(Screen grounding examples)
————————

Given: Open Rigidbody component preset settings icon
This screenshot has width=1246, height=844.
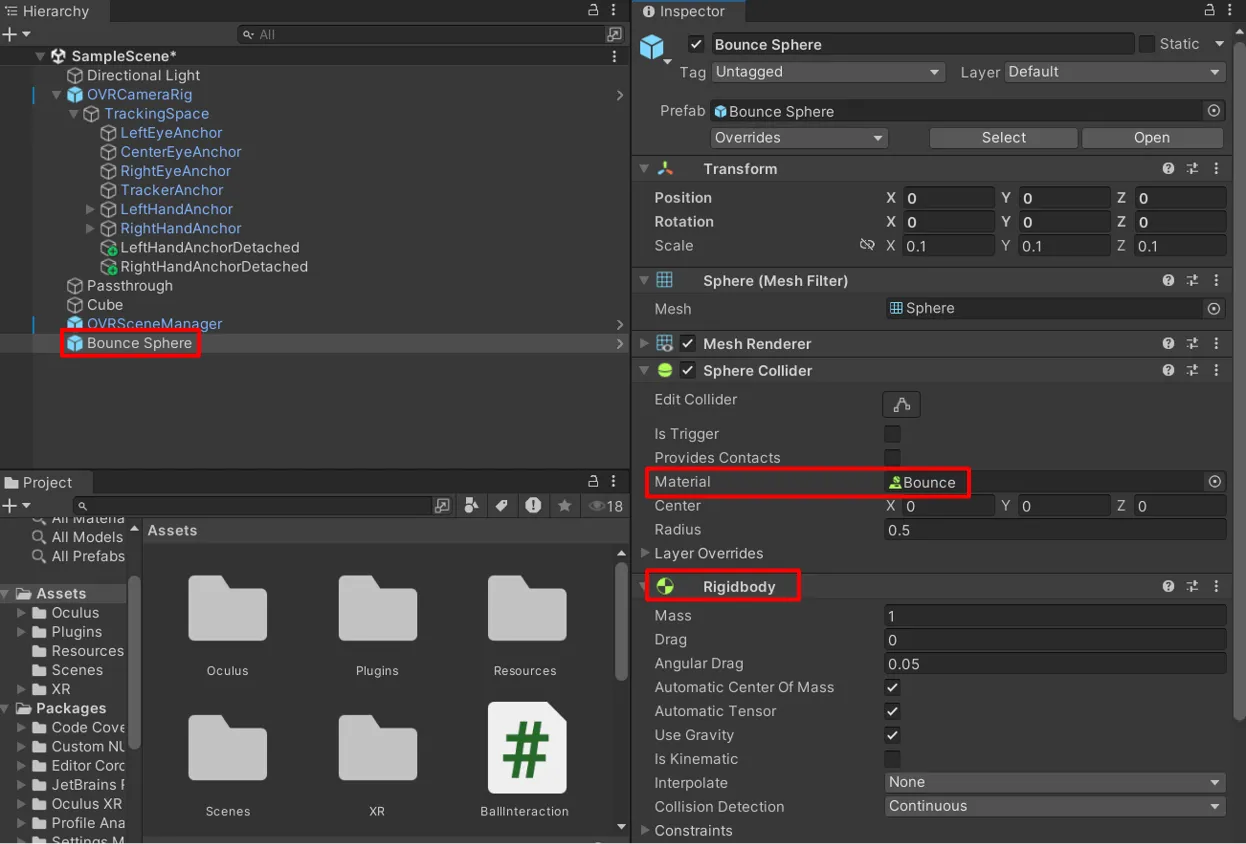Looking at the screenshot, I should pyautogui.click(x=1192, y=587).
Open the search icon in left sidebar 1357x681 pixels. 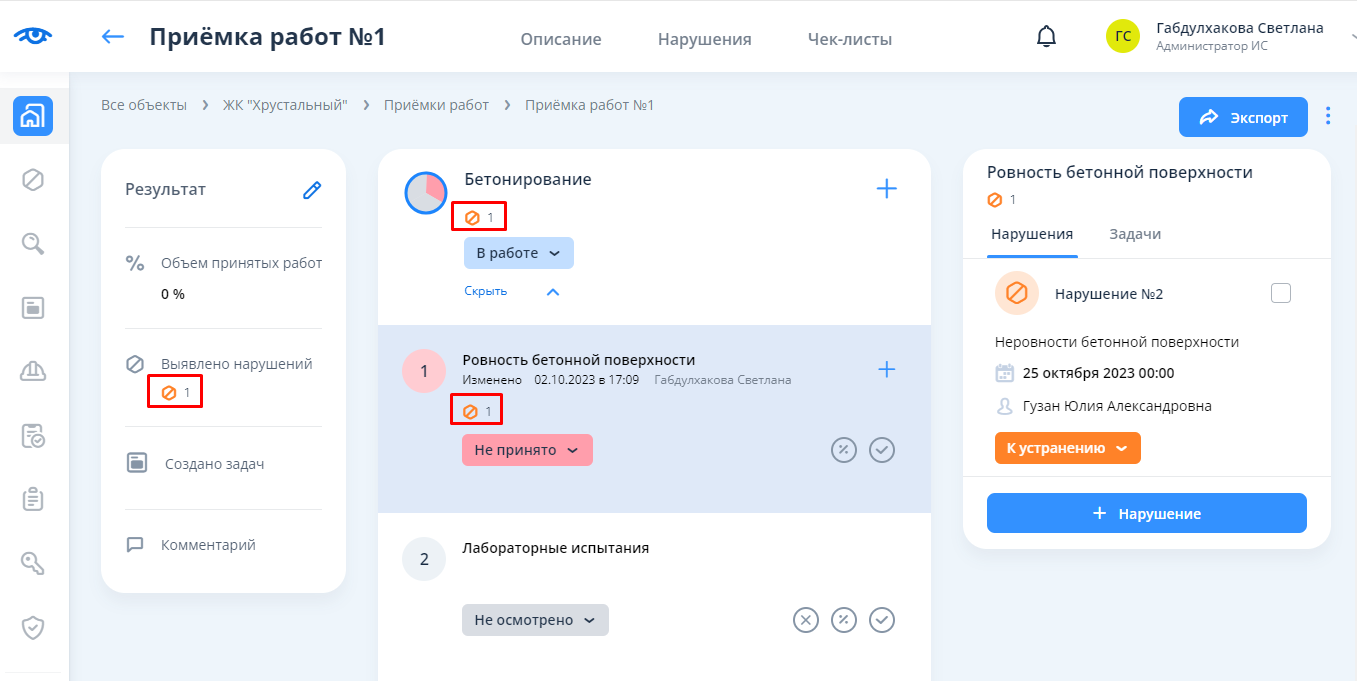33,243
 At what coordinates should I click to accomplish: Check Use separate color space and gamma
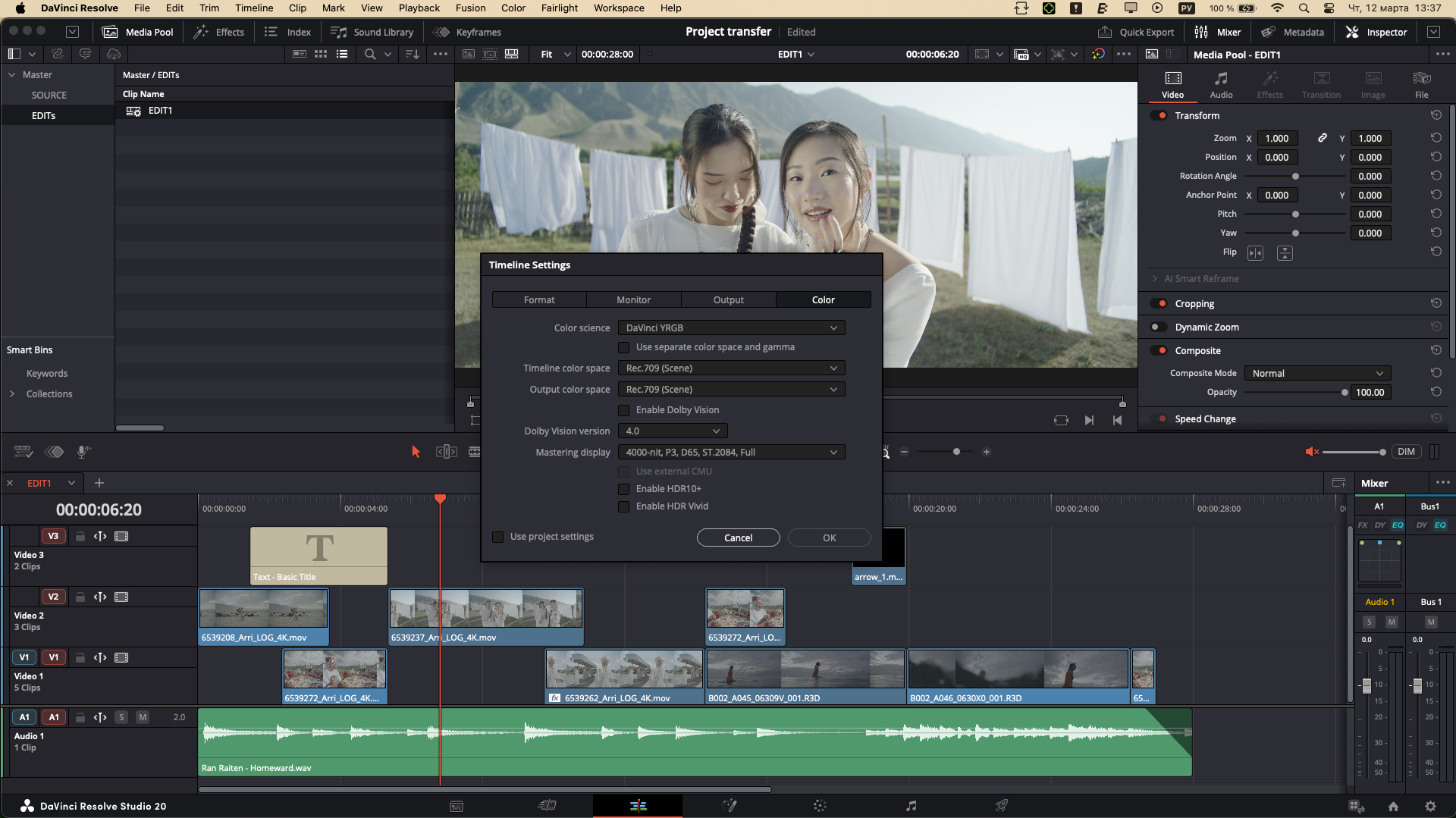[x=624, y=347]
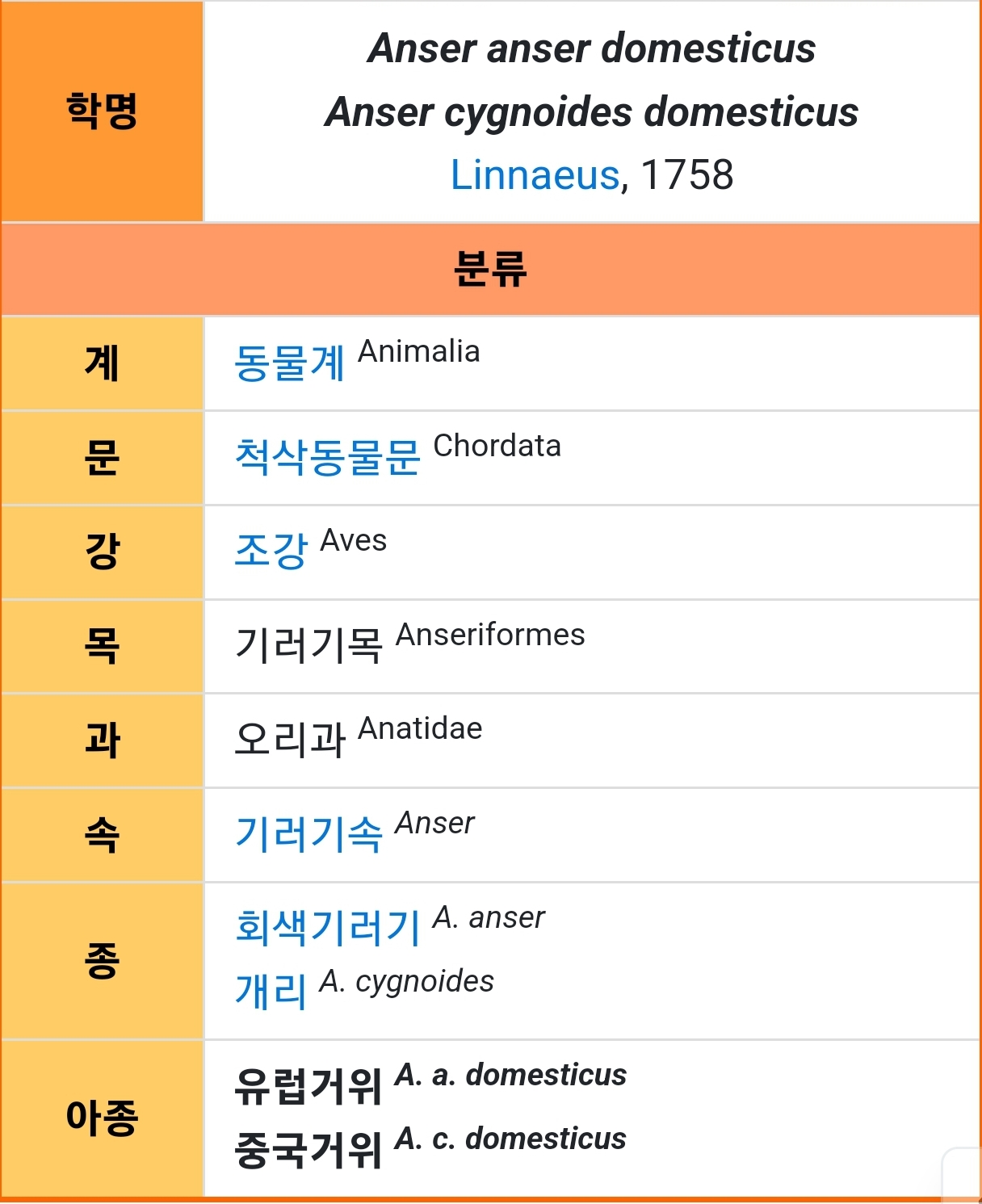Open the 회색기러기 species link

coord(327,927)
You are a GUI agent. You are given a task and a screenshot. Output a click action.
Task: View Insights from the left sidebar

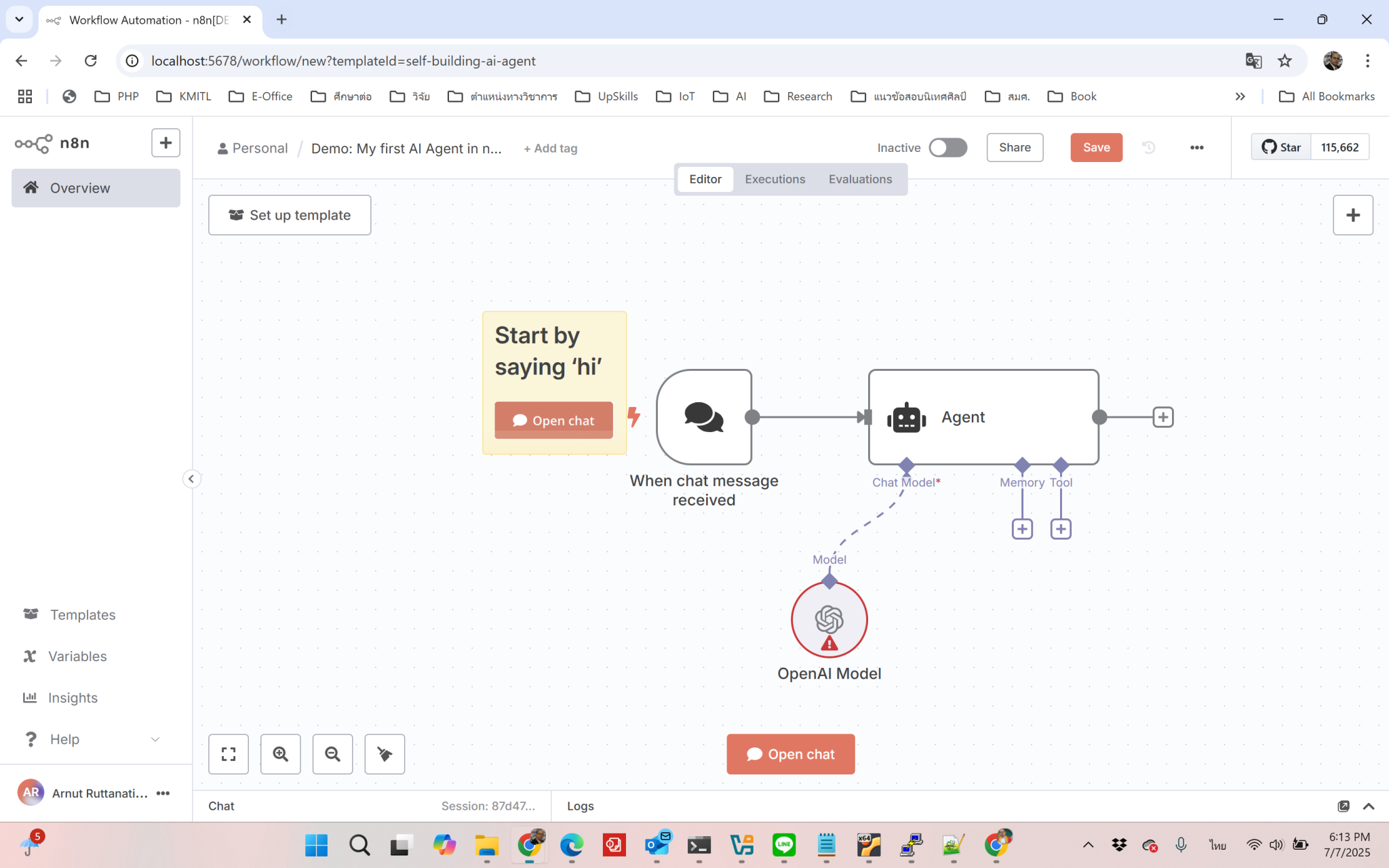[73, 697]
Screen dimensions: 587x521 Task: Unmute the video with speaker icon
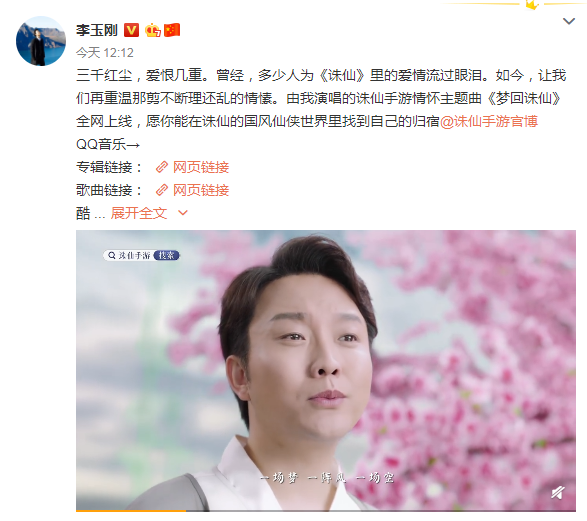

————————

EXERCISE: Copy the records word for word, beginning at the line that contains "At what coordinates" and continuing through the end of the records. Leave the pictures out of your copy.

EXERCISE SOLUTION:
 At what coordinates should I click to accomplish: Check Use separate color space and gamma
[x=624, y=347]
Open the 회색기러기 species link

coord(327,927)
You are a GUI agent. You are given a task and a screenshot. Output a click action.
Task: View Insights from the left sidebar

[73, 697]
Screen dimensions: 587x521 Task: Unmute the video with speaker icon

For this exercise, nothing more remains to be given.